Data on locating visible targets
[Start]

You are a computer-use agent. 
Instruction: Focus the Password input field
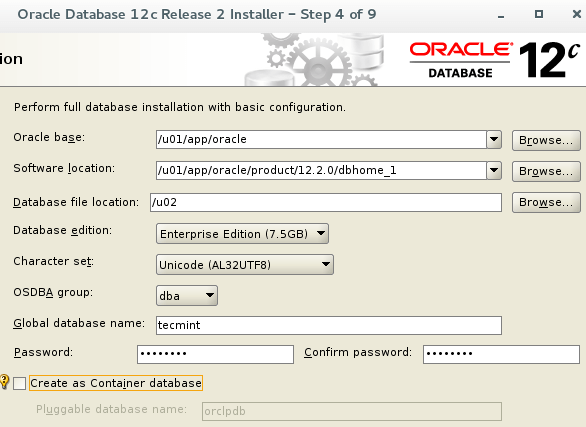tap(215, 354)
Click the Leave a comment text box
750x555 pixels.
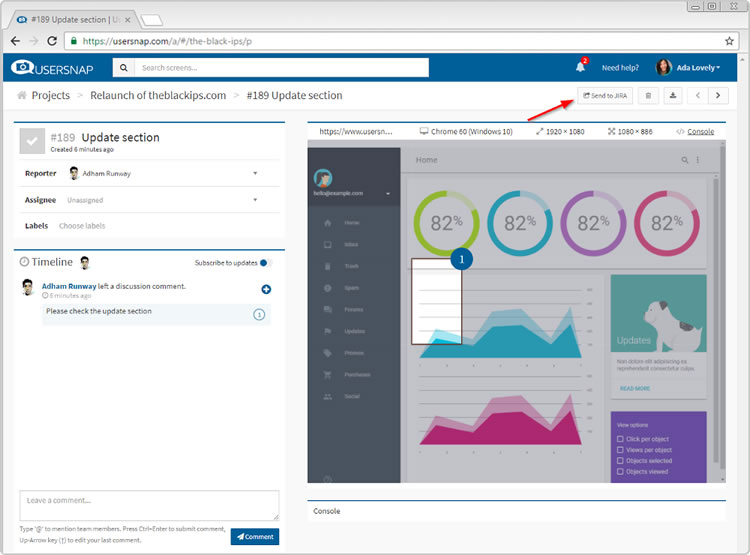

[End]

REQUIRED TASK
Convert every line of all the records above into a JSON list of strings, one string per line, omitting blank lines. Leave the pictures out of the answer.

SOLUTION FOR THIS TASK
[
  "You are a computer-use agent. ",
  "Instruction: Focus the Password input field",
  "tap(215, 354)",
  "Click the Leave a comment text box",
  "750x555 pixels."
]